Frequently Asked Questions

Why convert SIXEL to WEBP?

SIXEL graphics are designed for terminal display, not general use. Converting to WEBP produces a portable image for sharing or editing.

What programs can open WEBP?

Chrome, Firefox, Edge, Safari, and most modern browsers. Photoshop (with plugin), GIMP, and IrfanView also support WebP images.

How accurate is SIXEL to WEBP conversion?

Some compression artifacts are possible since WEBP is a lossy format. Choosing maximum quality preserves visual fidelity as closely as possible.

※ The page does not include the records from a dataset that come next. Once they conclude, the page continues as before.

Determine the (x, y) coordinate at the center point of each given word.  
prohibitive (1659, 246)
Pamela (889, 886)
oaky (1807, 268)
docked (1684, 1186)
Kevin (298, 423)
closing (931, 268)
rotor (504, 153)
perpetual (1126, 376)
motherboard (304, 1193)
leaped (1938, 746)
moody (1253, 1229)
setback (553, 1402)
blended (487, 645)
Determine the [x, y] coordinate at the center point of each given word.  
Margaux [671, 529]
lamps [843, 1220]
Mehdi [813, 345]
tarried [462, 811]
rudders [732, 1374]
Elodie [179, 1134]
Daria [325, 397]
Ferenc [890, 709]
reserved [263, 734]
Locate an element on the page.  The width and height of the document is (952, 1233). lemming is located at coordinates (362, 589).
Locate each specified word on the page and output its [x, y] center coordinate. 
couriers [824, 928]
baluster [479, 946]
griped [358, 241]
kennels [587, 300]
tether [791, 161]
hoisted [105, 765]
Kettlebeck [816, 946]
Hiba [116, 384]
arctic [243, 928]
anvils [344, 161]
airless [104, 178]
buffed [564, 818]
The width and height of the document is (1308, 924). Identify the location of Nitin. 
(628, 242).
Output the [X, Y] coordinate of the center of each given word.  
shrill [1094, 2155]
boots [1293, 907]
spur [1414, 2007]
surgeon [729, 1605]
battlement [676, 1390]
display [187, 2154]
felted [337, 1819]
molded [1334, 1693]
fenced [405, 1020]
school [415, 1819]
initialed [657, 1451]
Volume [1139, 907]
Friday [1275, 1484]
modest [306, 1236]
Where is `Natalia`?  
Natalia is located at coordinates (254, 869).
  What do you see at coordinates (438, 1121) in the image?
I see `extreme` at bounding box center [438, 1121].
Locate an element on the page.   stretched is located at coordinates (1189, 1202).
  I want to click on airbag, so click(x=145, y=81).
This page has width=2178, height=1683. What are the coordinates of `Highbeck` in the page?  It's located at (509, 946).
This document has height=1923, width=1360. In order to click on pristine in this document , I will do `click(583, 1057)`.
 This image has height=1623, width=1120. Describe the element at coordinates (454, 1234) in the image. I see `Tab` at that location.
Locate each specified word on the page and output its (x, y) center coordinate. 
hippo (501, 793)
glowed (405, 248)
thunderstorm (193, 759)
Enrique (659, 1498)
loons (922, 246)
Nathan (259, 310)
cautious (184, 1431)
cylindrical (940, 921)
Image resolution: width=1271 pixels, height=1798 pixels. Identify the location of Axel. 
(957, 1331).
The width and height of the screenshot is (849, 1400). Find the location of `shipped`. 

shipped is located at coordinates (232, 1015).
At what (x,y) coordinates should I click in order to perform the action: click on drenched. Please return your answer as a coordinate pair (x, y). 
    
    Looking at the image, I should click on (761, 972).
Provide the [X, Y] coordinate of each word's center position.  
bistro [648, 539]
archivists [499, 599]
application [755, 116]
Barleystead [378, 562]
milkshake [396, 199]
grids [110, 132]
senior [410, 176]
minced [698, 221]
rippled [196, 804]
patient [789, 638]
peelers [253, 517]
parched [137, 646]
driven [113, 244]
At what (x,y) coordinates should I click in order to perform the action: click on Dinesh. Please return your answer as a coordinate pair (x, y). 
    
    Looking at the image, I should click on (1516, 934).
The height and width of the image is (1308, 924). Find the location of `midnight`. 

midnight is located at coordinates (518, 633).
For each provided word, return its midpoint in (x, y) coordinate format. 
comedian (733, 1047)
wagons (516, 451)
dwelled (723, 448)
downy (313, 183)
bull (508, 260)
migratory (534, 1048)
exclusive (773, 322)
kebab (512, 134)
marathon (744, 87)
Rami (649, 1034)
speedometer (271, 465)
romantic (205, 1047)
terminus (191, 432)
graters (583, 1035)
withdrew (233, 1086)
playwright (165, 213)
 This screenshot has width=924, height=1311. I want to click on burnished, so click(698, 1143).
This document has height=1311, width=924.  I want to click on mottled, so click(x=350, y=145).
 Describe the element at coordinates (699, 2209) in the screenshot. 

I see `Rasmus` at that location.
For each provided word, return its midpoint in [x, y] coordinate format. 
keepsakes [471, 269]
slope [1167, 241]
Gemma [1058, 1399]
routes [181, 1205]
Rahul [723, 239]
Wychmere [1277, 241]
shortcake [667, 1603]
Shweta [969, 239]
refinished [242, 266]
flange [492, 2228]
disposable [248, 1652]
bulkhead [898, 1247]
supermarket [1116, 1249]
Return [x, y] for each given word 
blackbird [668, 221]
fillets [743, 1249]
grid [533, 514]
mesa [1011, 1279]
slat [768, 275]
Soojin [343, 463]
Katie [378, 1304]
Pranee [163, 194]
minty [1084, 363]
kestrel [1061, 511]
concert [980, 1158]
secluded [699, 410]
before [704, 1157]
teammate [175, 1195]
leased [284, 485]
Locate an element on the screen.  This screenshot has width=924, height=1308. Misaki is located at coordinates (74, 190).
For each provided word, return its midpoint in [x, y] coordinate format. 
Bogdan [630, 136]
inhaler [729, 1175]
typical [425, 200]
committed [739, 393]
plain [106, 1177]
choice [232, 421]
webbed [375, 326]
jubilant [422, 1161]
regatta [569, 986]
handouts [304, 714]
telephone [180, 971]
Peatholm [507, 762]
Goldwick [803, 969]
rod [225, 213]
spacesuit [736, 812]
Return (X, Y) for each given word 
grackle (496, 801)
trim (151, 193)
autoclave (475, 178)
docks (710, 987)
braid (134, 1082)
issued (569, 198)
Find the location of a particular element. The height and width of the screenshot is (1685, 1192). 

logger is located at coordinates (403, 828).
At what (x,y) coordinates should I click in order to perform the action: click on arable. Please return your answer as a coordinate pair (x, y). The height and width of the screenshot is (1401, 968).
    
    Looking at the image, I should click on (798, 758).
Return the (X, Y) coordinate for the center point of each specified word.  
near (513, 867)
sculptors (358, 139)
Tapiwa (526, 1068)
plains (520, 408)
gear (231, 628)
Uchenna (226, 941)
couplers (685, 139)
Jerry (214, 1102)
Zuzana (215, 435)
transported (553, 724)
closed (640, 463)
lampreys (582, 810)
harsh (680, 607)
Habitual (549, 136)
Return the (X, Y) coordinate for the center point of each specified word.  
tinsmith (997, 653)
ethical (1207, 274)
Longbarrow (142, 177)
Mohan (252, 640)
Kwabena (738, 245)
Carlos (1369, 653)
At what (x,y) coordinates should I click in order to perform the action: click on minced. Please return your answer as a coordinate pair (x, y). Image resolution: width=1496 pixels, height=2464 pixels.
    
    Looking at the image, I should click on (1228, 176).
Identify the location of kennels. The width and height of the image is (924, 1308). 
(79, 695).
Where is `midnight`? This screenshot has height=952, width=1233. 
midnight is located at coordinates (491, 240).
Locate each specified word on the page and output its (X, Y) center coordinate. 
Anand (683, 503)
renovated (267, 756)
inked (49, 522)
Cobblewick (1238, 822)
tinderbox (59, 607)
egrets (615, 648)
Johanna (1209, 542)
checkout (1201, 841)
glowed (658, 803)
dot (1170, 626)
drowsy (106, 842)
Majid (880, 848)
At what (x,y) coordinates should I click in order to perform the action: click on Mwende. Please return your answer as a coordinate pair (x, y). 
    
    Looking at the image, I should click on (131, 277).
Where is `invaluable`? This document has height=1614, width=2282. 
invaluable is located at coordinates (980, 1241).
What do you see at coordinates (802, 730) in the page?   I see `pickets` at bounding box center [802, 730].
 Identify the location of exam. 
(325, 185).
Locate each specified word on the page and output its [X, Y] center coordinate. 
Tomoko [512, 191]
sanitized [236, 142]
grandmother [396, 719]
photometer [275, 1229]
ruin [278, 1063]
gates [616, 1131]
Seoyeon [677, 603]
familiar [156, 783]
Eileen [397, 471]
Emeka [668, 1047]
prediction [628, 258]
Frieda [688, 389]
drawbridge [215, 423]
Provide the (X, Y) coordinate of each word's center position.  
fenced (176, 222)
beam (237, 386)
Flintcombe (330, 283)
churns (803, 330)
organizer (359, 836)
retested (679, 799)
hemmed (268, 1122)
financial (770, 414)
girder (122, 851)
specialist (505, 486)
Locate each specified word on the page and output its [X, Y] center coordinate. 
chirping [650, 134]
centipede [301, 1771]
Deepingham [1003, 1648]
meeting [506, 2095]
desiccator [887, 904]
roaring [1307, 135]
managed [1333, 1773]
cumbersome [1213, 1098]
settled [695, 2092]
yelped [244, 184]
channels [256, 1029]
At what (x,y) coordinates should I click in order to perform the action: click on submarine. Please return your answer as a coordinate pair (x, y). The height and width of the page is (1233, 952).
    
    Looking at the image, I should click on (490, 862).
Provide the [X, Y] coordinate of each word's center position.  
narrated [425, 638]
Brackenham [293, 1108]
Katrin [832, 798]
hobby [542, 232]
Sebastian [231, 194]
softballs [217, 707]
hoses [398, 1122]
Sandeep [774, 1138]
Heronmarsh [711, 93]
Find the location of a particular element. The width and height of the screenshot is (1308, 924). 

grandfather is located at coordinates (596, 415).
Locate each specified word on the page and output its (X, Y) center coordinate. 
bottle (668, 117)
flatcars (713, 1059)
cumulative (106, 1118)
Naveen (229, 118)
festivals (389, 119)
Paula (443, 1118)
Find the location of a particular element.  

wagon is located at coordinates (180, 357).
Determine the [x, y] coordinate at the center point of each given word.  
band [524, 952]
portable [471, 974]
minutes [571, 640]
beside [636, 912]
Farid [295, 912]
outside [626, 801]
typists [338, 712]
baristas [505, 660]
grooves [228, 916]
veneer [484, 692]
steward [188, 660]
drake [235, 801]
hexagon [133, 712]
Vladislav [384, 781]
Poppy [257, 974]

Is SIXEL to WEBP conversion fast?

Most SIXEL images convert to WEBP within seconds. The exact time depends on the resolution and complexity of the source, but it is typically quick.

Can I queue several SIXEL files for conversion?

Batch conversion is supported. Queue as many SIXEL files as you need and convert them all to WEBP in a single run — no repeating steps manually.

Which terminal emulators output SIXEL?

Terminals like mlterm, foot, WezTerm, and xterm (with SIXEL enabled) produce SIXEL graphics. Convert those outputs to WEBP here.